Wenn die Welt am Trieb erstickt
Der neue Roman der 80er-Jahre-Ikone Nick Cave ist eine brutale Erzählung aus der Arbeiterklasse um das Elend der Dauergeilheit
Bunny Munro führt eine „beulenpestartige Erektion“ spazieren. Der Anblick von Frauen hat auf ihn eine körpermechanische Wirkung. Der reisende Kosmetikvertreter lebt mit einer Dauergeilheit, die ihn durchs Leben hetzt wie ein böser Geist. „Der Tod des Bunny Munro“ heißt der neue Roman des dunklen Rock-Romantikers Nick Cave, einer Ikone der 80er Jahre. Regisseur John Hillcoat soll das Buch verfilmen.
Caves Roman ist der zweite seit seinem Debüt „Und die Eselin sah den Engel“, Ende der 80er Jahre. Kam bei diesem noch die Wucht des Caveschen alttestamentarischen Duktus zum Tragen, ist der neue Roman eine reduziert brutale Erzählung aus der englischen Arbeiterklasse. Auch der gebürtige Australier Nick Cave selbst lebt mittlerweile im englischen Brighton.
Elendes Leben
Bunny Munro wird bei seiner nie endenden Aufrisstour überall fündig. Im Fastfood-Restaurant sowieso, bei seinen Hausbesuchen natürlich auch. Und dann kommt er nach Hause und seine Frau hat sich am Fensterkreuz erhängt. Nicht, dass das Bunny abhalten würde, sich noch in derselben Nacht vor einer TV-Telefonsexsendung in den Schlaf zu onanieren.
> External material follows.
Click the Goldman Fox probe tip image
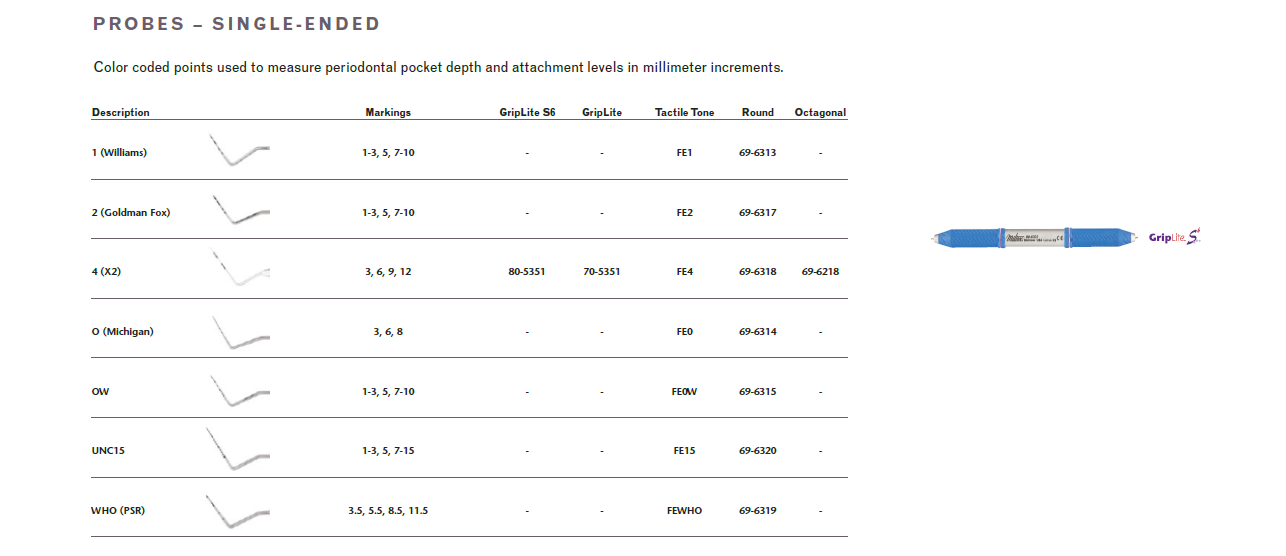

So fantasiert sich einer durch sein elendes Leben, und wenn nichts mehr hilft, stellt er sich die Geschlechtsteile von Kylie Minogue und Avril Lavigne vor. In den „Danksagungen“ am Schluss entschuldigt sich Nick Cave explizit bei den Popsängerinnen und versichert ihnen seine Verehrung und seinen Respekt. Mit Minogue hatte er schließlich 1996 sogar ein Duett gesungen, das zum Hit geworden war.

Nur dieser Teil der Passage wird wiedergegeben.